• SOURCE EXTRACT
Nanochains mark micrometastases for early diagnosis, treatment

(Nanowerk News) Malignant cells that leave a primary tumor, travel the bloodstream, and grow out of control in new locations cause the vast majority of cancer deaths. A new type of nanoparticle construct, developed at Case Western Reserve University, detects these metastases in mouse models of breast cancer far earlier than current methods, which is a step toward earlier detection and treatment. This approach relies on targeted chain-shaped nanoparticles that can be detected using magnetic resonance imaging (MRI).
Images of the precise location and extent of metastases could be used to guide surgery or thermal ablation, or the same technology used to find cancer could be used to deliver cancer-killing drugs directly to the cells before a tumor forms, the researchers suggest. This team, which was led by Efstathios Karathanasis, published its findings in the journal ACS Nano ("Imaging Metastasis Using an Integrin-Targeting Chain-Shaped Nanoparticle").
Tumor detection technologies often fail to uncover cancer cells that have taken hold in new locations because young metastases are smaller in size and do not behave the same as established tumors. After a breast cancer cell enters the bloodstream, it most often stops in the liver, spleen, or lungs and begins overexpressing surface molecules called integrins, which play an important role in metastasis. Integrins act as a glue between the cancer cell and the lining of a blood vessel that feeds the organ, and it is these molecules that the new nanochains target.
To home in on the cancer marker, the researchers first needed to build a nanoparticle that would drift out of the central flow of the blood stream and reach the blood vessel walls. Spherical nanoparticles tend to go with the flow, so Dr. Karathanasis’ team tailored iron oxide nanoparticles to chemically connect to one another in a linear fashion. Due to its size and shape, the resulting chain tumbles out of the main current and skirts along vessel walls, where attached integrin-binding molecules can latch on to sites bordering tumors. Compared to individual nanospheres, the chain’s attachment rate in flow tests was nearly 10-fold higher.
Each chain comprises four iron oxide nanoparticles that are also coated with a fluorescent molecule. The resulting chains are visible in an MRI scan and using fluorescence microscopy.
Next, the team tested the chains in a mouse model of an aggressive form of breast cancer that metastasizes to sites and organs much the same way as it does in humans. From published research, the investigators knew that metastases would be present five weeks into the modeling. They injected nanochains into the bloodstream and, within an hour, two imaging techniques, fluorescence molecular tomography and MRI, showed where traveling cancer cells had established footholds, primarily in the liver and lungs. The metastases located using the nanochains ranged from 0.2 to 2 millimeters in diameter.
Subsequent imaging at high magnification showed that these metastatic cancer cells were found mostly in the blood vessel walls, before they had time to grow into organ tissue. “Once metastatic cells move into the tissue, develop their own microenvironment, and grow into a 1-centimeter lesion, it typically indicates a late stage of metastatic disease which has an unfavorable outcome,” Dr. Karathanasis said. Now that they have proved the concept works, the team is bringing clinical radiologists on board to conduct a new study that will estimate how much new cancer the technology finds and misses.

• STUDY MATERIAL
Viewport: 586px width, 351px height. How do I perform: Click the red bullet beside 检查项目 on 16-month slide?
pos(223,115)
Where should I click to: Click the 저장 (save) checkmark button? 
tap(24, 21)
* * *
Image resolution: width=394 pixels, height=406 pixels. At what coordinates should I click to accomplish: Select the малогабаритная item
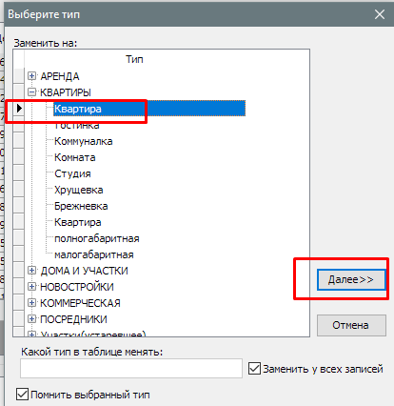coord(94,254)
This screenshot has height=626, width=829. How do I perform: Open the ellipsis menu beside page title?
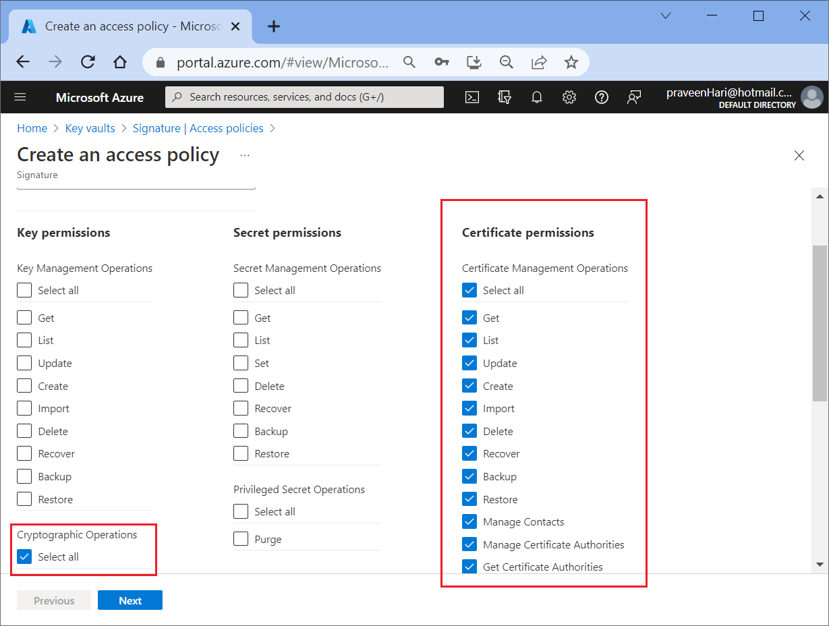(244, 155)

• PROBLEM STATEMENT
Using the nanochain article, say whether each statement agrees with it, answering yes or no and quoting the words that decide it. 1. Each nanochain is made of four iron oxide nanoparticles. 2. In flow tests, individual nanospheres attached more often than the chains did. 3. The metastases found in the mice were mainly in the spleen. You won't need the items for this.

• WRITTEN ANSWER
1. Yes: "Each chain comprises four iron oxide nanoparticles"
2. No: "Compared to individual nanospheres, the chain’s attachment rate in flow tests was nearly 10-fold higher."
3. No: "primarily in the liver and lungs"